Enfin se référer au manque de loyauté de ces officiers et d’un manque au devoir de réserve comme l’a fait le ministre de la défense est l’affirmation d’un grave mépris des droits et devoirs des militaires. Il déclare : « Chacun doit avoir la loyauté de mettre en œuvre les décisions prises par le pouvoir élu par le peuple, car nous sommes en République ». Or, le statut précise que « L’état militaire exige en toute circonstance esprit de sacrifice, pouvant aller jusqu’au sacrifice suprême, discipline, disponibilité, loyalisme et neutralité ». Le devoir de réserve s’exprime donc en fonction de ces critères et le cas présent semble bien y correspondre. Les propos sont neutres politiquement. Surtout, les militaires se sont engagés à servir avec « loyalisme » les institutions et non avec loyauté. Servir avec loyauté un gouvernement signifierait un attachement partisan alors que les militaires servent l’intérêt général et à ce titre Ils ont certainement quelque opinion à exprimer lorsque l’intérêt général paraît menacé dans le domaine de la sécurité.

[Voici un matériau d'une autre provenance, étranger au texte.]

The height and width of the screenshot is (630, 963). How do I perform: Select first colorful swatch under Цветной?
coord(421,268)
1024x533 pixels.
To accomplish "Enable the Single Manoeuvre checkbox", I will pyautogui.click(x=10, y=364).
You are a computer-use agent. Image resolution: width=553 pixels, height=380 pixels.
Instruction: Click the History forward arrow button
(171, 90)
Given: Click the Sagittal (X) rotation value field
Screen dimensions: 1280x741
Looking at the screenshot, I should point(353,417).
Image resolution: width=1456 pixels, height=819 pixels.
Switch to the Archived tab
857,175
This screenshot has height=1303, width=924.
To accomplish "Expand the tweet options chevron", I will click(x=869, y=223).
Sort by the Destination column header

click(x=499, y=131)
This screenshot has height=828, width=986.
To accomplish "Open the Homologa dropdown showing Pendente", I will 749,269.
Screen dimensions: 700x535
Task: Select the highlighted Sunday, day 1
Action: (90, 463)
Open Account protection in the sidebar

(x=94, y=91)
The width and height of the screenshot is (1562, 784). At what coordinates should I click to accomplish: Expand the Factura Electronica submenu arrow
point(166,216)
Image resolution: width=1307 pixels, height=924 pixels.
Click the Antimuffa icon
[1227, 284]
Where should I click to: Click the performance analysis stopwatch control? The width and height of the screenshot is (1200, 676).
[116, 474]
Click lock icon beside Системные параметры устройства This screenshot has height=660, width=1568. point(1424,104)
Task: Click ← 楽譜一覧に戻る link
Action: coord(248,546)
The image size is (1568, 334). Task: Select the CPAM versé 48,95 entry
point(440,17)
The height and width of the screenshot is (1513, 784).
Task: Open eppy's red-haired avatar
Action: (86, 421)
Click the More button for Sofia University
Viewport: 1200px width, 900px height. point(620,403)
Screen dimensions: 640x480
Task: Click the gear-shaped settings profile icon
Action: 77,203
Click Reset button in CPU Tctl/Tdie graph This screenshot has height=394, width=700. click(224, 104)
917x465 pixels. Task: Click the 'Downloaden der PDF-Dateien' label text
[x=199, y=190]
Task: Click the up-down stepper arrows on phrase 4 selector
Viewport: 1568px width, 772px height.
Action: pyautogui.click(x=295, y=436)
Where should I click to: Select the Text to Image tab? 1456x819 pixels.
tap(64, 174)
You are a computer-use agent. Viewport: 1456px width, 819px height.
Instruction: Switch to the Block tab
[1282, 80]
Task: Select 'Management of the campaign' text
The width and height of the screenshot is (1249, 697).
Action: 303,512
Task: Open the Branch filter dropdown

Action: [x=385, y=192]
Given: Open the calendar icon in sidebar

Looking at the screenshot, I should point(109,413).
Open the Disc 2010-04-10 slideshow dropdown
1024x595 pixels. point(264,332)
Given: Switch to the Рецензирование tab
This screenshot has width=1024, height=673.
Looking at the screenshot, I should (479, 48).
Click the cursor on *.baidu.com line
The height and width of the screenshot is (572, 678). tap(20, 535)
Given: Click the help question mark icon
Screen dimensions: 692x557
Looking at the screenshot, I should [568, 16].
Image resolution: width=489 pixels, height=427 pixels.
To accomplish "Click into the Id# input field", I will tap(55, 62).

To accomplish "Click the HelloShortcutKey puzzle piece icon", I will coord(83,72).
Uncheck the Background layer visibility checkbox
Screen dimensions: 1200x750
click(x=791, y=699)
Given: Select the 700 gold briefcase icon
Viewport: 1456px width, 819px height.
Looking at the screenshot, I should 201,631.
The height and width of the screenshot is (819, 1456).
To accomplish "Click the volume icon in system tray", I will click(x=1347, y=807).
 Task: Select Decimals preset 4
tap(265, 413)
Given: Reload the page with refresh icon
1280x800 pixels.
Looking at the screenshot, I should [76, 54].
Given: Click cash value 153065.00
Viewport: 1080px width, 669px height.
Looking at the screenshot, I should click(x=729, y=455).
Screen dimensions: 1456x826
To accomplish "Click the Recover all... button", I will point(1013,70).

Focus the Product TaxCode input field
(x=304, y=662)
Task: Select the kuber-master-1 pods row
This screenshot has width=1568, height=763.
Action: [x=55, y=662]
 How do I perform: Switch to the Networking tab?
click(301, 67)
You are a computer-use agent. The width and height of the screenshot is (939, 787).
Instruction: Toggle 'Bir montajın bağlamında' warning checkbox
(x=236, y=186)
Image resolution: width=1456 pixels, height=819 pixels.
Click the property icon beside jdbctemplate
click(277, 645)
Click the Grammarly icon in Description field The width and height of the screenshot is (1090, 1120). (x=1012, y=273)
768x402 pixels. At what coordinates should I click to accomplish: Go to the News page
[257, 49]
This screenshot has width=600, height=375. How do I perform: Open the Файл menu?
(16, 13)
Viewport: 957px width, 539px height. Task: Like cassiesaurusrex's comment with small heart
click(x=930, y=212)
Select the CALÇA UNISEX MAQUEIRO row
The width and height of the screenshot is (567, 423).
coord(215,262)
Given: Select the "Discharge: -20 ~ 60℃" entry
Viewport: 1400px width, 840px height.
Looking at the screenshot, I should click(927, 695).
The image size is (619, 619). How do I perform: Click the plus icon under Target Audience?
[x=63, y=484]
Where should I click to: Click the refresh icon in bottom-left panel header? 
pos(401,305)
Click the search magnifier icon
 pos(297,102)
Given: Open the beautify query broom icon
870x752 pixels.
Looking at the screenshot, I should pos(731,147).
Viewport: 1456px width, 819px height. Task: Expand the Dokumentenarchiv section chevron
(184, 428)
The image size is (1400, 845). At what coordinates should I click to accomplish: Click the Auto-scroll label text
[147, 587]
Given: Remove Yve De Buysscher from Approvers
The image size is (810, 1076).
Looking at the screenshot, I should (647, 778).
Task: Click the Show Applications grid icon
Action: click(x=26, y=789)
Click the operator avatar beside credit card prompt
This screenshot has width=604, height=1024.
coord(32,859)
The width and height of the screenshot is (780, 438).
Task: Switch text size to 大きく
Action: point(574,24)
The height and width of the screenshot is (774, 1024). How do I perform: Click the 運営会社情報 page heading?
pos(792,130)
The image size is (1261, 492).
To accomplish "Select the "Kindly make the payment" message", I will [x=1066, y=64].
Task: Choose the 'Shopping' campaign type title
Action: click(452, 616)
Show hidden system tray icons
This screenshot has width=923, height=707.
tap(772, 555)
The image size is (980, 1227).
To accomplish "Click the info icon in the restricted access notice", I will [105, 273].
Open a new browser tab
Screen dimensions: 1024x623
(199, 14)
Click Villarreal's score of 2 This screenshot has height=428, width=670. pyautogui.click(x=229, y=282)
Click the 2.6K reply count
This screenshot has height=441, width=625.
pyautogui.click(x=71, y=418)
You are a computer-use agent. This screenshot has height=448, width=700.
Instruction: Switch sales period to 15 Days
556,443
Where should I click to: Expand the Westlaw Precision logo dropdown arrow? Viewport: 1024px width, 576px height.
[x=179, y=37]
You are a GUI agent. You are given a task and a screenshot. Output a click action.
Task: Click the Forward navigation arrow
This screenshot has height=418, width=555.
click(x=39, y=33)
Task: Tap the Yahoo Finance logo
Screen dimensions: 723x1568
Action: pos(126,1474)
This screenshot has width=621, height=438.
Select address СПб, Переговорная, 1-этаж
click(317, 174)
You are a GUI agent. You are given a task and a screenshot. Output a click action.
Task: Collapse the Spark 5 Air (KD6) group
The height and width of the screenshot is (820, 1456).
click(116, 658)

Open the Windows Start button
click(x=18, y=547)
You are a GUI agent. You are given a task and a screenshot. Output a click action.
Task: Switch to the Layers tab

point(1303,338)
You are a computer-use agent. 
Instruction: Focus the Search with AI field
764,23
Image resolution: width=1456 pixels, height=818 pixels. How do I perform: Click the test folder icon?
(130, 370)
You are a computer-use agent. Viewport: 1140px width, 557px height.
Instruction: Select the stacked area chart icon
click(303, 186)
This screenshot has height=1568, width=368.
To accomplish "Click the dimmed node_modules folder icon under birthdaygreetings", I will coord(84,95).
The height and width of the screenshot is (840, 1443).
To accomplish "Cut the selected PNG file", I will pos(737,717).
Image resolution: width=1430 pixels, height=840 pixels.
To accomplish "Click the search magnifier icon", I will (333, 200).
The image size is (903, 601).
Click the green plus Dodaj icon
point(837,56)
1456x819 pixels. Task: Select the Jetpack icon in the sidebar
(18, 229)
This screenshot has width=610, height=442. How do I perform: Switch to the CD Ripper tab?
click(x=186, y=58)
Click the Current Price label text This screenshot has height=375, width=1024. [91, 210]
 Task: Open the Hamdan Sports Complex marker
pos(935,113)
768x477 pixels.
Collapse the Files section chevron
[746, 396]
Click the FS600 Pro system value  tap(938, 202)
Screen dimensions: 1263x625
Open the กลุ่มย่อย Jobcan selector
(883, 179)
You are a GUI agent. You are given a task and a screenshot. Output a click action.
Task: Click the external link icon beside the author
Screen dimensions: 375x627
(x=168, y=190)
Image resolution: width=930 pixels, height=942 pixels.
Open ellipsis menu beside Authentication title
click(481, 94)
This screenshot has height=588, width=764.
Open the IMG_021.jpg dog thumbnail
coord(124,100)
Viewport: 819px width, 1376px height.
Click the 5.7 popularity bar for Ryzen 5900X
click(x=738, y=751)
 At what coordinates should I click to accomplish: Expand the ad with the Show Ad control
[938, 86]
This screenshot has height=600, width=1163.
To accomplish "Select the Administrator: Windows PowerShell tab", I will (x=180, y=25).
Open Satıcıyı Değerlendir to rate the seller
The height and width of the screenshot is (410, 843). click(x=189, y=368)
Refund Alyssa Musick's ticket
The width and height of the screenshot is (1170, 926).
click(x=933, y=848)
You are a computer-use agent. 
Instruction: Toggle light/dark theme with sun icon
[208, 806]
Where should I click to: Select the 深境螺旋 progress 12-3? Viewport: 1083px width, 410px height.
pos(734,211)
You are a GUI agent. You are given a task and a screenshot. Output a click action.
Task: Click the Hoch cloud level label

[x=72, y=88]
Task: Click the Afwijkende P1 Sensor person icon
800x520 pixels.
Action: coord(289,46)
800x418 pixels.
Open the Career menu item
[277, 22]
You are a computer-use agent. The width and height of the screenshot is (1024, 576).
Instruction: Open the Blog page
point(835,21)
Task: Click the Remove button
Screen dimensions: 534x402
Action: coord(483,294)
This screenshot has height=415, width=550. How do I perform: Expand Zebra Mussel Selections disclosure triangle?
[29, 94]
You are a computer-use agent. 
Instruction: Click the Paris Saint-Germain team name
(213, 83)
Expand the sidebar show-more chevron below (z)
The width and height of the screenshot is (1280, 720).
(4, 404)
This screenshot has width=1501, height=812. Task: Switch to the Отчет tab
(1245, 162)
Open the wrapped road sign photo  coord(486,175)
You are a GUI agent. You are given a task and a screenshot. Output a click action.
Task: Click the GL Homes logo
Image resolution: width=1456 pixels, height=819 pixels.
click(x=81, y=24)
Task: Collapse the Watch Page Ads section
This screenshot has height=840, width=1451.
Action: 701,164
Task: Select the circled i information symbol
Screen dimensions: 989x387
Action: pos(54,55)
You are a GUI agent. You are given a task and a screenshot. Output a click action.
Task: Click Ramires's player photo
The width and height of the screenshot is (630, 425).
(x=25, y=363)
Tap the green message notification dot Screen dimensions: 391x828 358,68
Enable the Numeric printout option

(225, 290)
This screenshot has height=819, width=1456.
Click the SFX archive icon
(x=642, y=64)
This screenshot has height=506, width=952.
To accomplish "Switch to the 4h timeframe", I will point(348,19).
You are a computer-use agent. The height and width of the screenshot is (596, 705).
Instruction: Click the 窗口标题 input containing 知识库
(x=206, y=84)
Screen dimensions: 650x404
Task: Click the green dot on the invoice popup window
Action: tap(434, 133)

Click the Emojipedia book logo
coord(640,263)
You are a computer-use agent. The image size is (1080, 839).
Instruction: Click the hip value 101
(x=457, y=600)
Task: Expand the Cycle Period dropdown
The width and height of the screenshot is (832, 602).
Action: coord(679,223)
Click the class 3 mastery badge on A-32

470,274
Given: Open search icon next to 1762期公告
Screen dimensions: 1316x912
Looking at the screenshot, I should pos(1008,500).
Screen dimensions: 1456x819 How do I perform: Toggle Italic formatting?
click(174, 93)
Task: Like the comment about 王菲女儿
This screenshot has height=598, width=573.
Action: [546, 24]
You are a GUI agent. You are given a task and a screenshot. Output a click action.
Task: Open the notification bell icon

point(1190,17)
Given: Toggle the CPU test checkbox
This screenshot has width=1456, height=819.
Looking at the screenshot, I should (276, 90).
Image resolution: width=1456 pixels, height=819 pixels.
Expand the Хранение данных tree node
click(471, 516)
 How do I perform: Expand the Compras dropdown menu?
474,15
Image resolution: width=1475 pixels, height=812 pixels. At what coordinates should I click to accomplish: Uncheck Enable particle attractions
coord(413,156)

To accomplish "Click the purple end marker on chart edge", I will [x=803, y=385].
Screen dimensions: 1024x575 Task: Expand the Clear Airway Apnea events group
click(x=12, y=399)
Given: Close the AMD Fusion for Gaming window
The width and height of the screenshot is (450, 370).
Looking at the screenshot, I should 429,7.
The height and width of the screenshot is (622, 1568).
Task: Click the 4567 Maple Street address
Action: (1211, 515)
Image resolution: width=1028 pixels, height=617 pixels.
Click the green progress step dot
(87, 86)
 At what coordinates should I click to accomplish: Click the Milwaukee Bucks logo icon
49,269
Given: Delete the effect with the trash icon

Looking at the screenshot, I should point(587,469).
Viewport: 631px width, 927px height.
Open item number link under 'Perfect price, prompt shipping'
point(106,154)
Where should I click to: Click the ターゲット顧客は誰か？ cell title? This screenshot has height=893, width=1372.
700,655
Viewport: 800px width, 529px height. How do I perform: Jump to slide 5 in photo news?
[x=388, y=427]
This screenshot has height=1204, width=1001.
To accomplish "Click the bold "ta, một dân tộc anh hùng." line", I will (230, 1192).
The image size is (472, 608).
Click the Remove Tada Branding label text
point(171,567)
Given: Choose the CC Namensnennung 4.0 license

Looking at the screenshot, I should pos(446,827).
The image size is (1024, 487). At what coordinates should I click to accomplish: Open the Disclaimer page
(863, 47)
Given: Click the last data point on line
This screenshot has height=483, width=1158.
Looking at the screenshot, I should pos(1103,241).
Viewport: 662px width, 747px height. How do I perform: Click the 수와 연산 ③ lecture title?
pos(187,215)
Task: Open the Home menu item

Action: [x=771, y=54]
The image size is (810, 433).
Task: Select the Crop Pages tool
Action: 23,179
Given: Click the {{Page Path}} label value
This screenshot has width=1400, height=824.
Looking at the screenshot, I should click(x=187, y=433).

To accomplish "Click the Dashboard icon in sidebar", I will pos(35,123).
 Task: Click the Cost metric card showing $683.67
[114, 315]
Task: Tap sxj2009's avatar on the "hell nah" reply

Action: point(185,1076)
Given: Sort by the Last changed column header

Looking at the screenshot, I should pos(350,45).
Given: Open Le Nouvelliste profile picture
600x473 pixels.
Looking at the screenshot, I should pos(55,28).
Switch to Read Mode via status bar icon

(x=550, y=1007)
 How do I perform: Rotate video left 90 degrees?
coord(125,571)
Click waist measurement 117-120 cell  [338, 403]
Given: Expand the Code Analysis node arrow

Ce n’est pas une situation nouvelle dans l’histoire de France. Le devoir de réserve est laissé à l’appréciation de chacun et est donc subjectif en l’état. Devant une juridiction civile, cela sera sans aucun doute pris en compte.  Enfin soulignons que le terme "loyauté" n'est pas utilisé dans le statut général des militaires. seul le terme "loyalisme" l'est. Cela a sans doute une signification.